Identity diversity and cognitive diversity are both important, embracing people of different origins, race, gender, fields and skills. Such people should be welcome, respected and able to participate fully, the authors suggest.
Diversity is not just a good moral or ethical practice, but is profitable. It can open up unseen markets, according to Miriam Rivera, MD of Ulu Ventures.
“Adopt a mindset of abundance rather than scarcity,” the authors advise. Ecosystems are positive-sum games and not zero-sum games, and everyone gains by being a positive contributor to the collective. “Founders first” and “give first” are essential attitudes to follow and practice.
The “iceberg model” of systems thinking has events and activities at the top, which build on underlying patterns, trends, structures, and mental models (worldviews based on assumptions and beliefs).
Community spaces, storytelling activities, smooth information flows, and collaboration can be effective “leverage points,” the authors describe. Bridging and bonding practices are important for collaboration between and within groups.
Successful entrepreneurs should become mentors, and share their wisdom, energy and time. As role models, they motivate aspiring entrepreneurs to take their own leaps. “Being visible, telling stories, and elevating successful entrepreneurial leaders is critical,” the authors emphasise.
Having a long-term view of at least 20 years is important to sustain an entrepreneurial ecosystem, according to the authors.
The community should be proactive, and continually engaged in stimulating activities like demos, hackathons and topical meetups. A mature community may even have more than one startup activity each day.
MIT promotes and cultivates an entrepreneurial community in its campus via a systems-thinking approach of experimentation and iteration. It also follows the ‘4 H’ principles of hands, heart, head, and home to promote local entrepreneurship as a craft.

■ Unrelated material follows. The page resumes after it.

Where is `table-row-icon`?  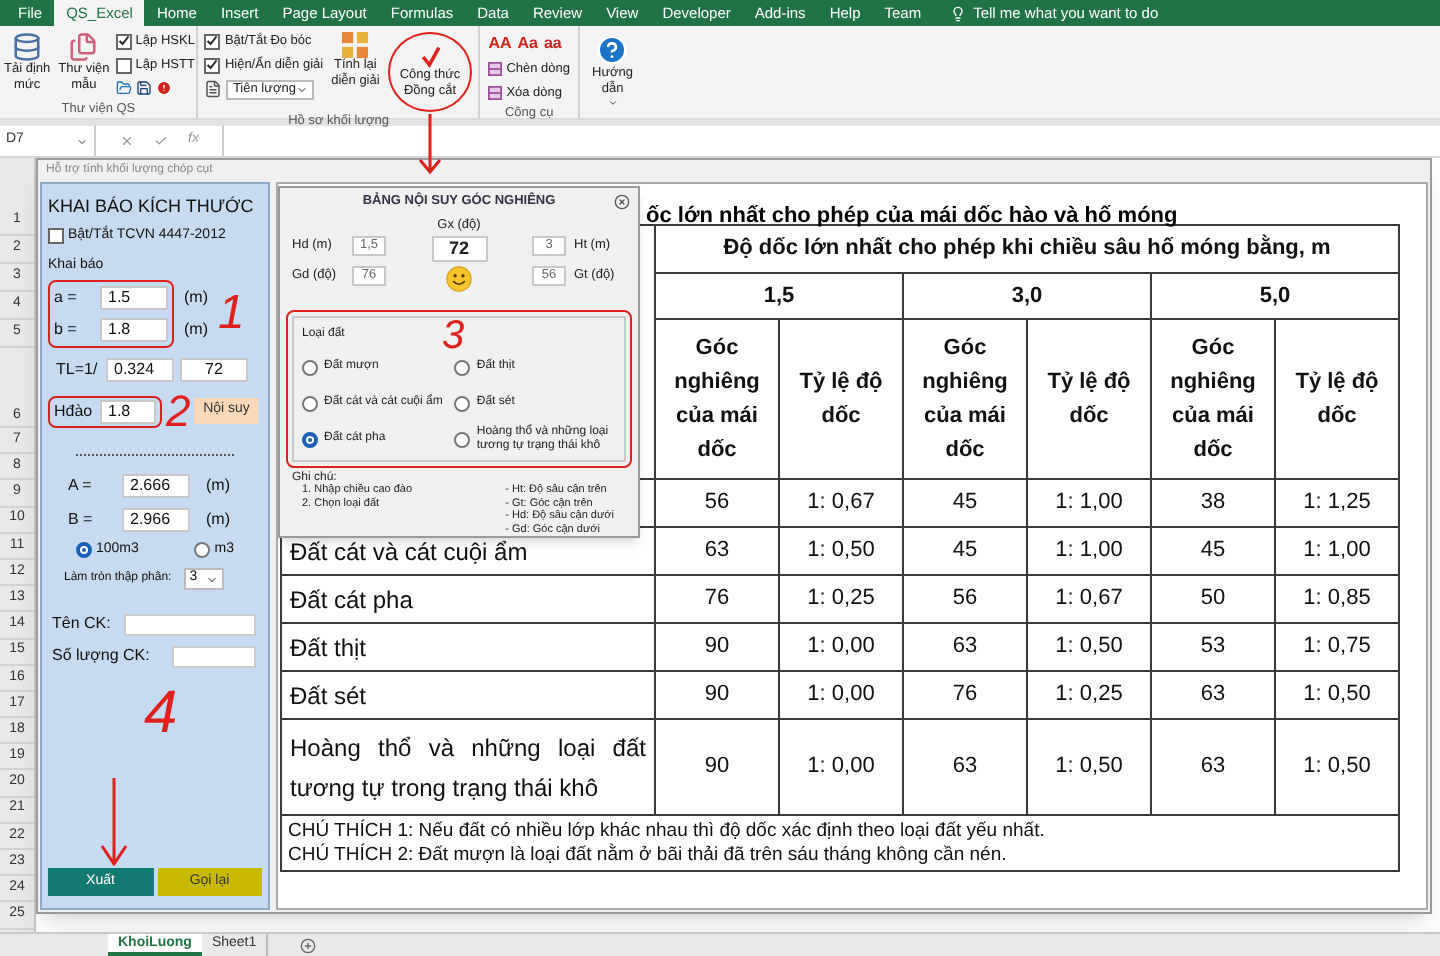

A group of 75 individuals in New York city created The Fund as an investment vehicle and community development endeavour. This eventually helped bridge the funding gap for local entrepreneurs, according to Jenny Fielding, Founder of The Fund and Managing Director of Techstars.
Having a long-term view of committed leadership helped transform and accelerate the startup community in Durham, North Carolina, according to Chris Heivly, SVP of Techstars. After the collapse of the tobacco industry, local leaders rallied entrepreneurs into a space called the American Underground in 2009.
Accelerators and successful founders became anchor tenants, and a wide range of formal and informal community activities helped increase entrepreneurial density. This bottom-up and generational view helped create the necessary magic.
“The complexity lens has illuminated the paths for us in better understanding and engaging with startup communities,” the authors sign off.
In sum, this is a must-read book for entrepreneurs, policymakers, corporates, investors and educators on how they can collaborate to create a win-win outcome for all players. A mature and sustainable startup community benefits founders as well as a broader range of innovators and stakeholders, which is particularly relevant in the times of the pandemic crisis and beyond.